Document passage:
★ ★ ★ ★ ★

However, we now add a quantum field theory to the picture.

The origin of Hawking radiation is the acceleration between observers before the formation of the strong gravity and the observers after that; the accelerated (later) observers see particles where the non-accelerated (early) observers see none. The particles appear in the dynamical spacetime around (but outside) the horizon. The reason they are there is (rougly) that the creation and annihiliation operators that line up in "unstretched" vacuum separate in "stretched" vacuum, and annihilation operators miss the created particles (that is, the annihilation happens at the right spatial coordinate, but too early or too late: the created particle is elsewhere). The analogy with Unruh radiation, which appears for accelerated observers in flat spacetime but not for unaccelerated observers in the same spacetime is not accidental. In the Unruh case, the acceleration mechanism (say, a rocket engine) is the reason the accelerated observer sees the extra particles. In the Hawking case, the acceleration mechanism for later observers is the dynamically collapsing spacetime.

If nothing exits the horizon of a black hole (at least until final evaporation; and for that we are stuck with not knowing enough about the behaviour of quantum fields in strong gravity) then the only parameters available at any instant in the (QED-filled) dynamical spacetime that is the origin of Hawking radiation are mass (1 component), charge (1 component), angular momentum (3 components), linear momentum (3 components), and spatial position (3 components). The last six components fall away for some families of observers with a suitable choice of spatial coordinates. ("Instant" in this context is a coordinate time defining a spacelike hypersurface, and one has lots of freedom there). You get a handful of extra components (individual "charges") as you go from QED to the standard model.

There have been attempts to break this picture by inter alia having things never enter the horizon in the first place, by implanting extra information in the spacetime around the black hole ("hair"), and by locking up all the infalling matter into a crystal that preserves details of the matter's microscopic states either forever or until evaporation is almost entirely complete. It is extremely hard to do this without introducing unlikely observables.

> Conservation of Energy

... is not a global symmetry of a dynamically collapsing spacetime. You only get conservation of energy locally within a suitably small region of spacetime (which can be quite large far from the collapse, assuming asymptotic flatness).

> time-reverible

Locally. This is most sharply obvious in strong curvature.

> CPT symmetric

This is a problem with unitary time evolution of any quantum system in this setting; CPT doesn't enter into it. There is neither antimatter nor chirality in the model non-interacting scalar field that exposes the information loss problem for a collapsing black hole. ("Negative energy" is only a trick used when one wants to use a static background instead of a dynamical one; it does not interact at all with its pair-partner or other "negative energy" quanta; there is no local symmetry, it is the global symmetries of the Schwarzschild solution that are being preserved through the trick. You entangle the real Hawking quanta with false quanta instead of entangling the real Hawking quanta with the spacetime (which would change the metric, which is exactly what one is trying to avoid in some studies)).

Indeed, the problem is mostly centred on "time" in the first sentence of the previous paragraph. There is no unique slicing of a general curved 4-spacetime into 3-spaces, and if one does it wrong, one gets problems (see ref to Giddings 2006 below). This is in some ways an argument that black hole information loss is mainly about the https://en.wikipedia.org/wiki/Problem_of_time .

★ ★ ★ ★ ★

Data section:
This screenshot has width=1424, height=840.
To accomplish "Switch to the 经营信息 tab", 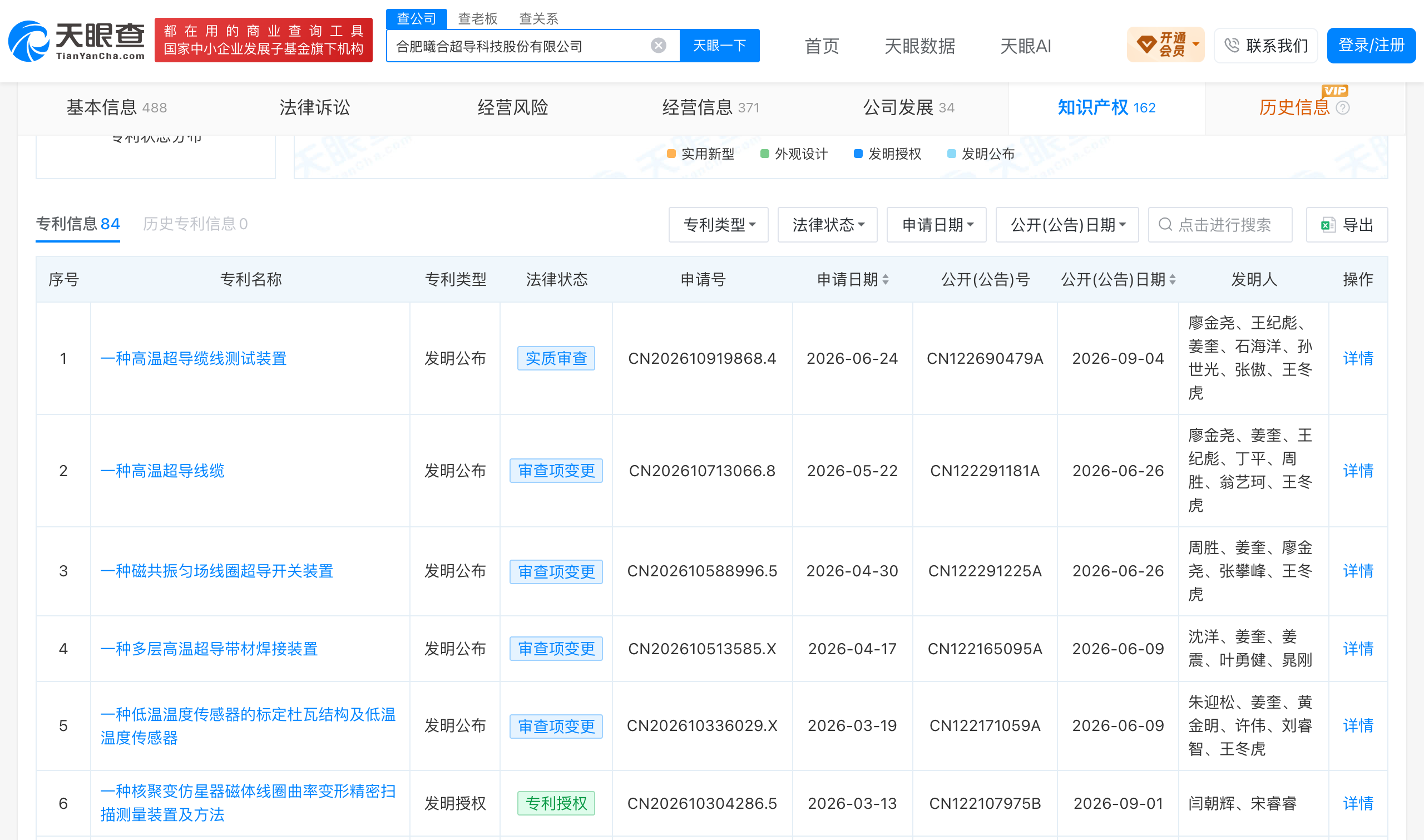I will (711, 107).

★ ★ ★ ★ ★

What to work on:
1. Condense the paragraph of the Hawking radiation text that begins "There have been attempts to break this picture" into a short list, keeping its main facts.
2. Pick up the Hawking radiation text after its last sentence and carry it forward.
The data has nothing to do with the Hawking radiation text.

Answers:
1.
Attempts to break this picture have included:
- having things never enter the horizon in the first place
- implanting extra information ("hair") in the spacetime around the black hole
- locking all infalling matter into a crystal that preserves details of its microscopic states, either forever or until evaporation is almost entirely complete

It is extremely hard to do any of this without introducing unlikely observables.

2.
- --

See also

https://arxiv.org/abs/1511.08221 (Giddings 2015)

http://inspirehep.net/record/775859 (Unruh 2009)

http://inspirehep.net/record/775859 (Unruh 2007)

https://arxiv.org/abs/hep-th/0606146 (Giddings 2006)

and refs therein (e.g. Unruh 1977).

or with a concise summary of the work above and related work


Isn’t that What he called Hawking radiation? Didn’t think it was news at this point.

It’s funny how we talk of information “not being lost” since it’s emitted as radiation... would we be able to decypher anything? If not, it’s still lost.

Hawking Radiation, in its original form, did not allow anyone to learn the quantum information about what went into the black hole — if it was made entirely of photons; or entirely of antimatter; or made of any mix of photons, normal matter, and antimatter… all would be indistinguishable.

What’s news is that it isn’t all lost, that the starting state has any influence at all on what comes out. I am only an enthusiastic amateur at this, but I get the impression this is as surprising as the discovery of Hawking Radiation in the first place.

> but I get the impression this is as surprising as the discovery of Hawking Radiation in the first place

It should be noted that we have yet to experimentally observe Hawking radiation (it is so low-power we don't have the means to observe it). People talk about Hawking radiation as though it is a discovered phenomena -- it isn't. It's a prediction based on our understanding of quantum mechanics and some thinking about how it interacts with event horizons -- and observing it would help reinforce our understanding of the underlying theories.

Indeed no existing stellar-mass-or-above black hole is a net emitter of radiation in the current cosmological era. They swallow cosmic microwave background photons at a much higher rate than they emit Hawking radiation and thus grow slowly even if infalling matter is not present. Indeed, they're the best heat sinks in existence. The universe will be billions of times its current age before the CMB has redshifted enough to become cooler than black holes.

Hypothetical primordial blackholes [1] could be much smaller and hotter, and indeed Hawking radiation could provide one way to detect those that have survived to present day, but as of now none have been found.

[1] https://en.wikipedia.org/wiki/Primordial_black_hole

ETA: I don't think we disagree at all. I slightly misread your second sentence before hitting "reply". I'll keep this reply in place because I think it amplifies and adds to your point.

Hawking radiation is always present around a dynamical black hole -- it is produced by the dynamical spacetime itself[1]. (All black holes that aren't eternal -- that includes any that form by gravitational collapse of matter -- are dynamical, and thus have Hawking radiation, even while they're growing.)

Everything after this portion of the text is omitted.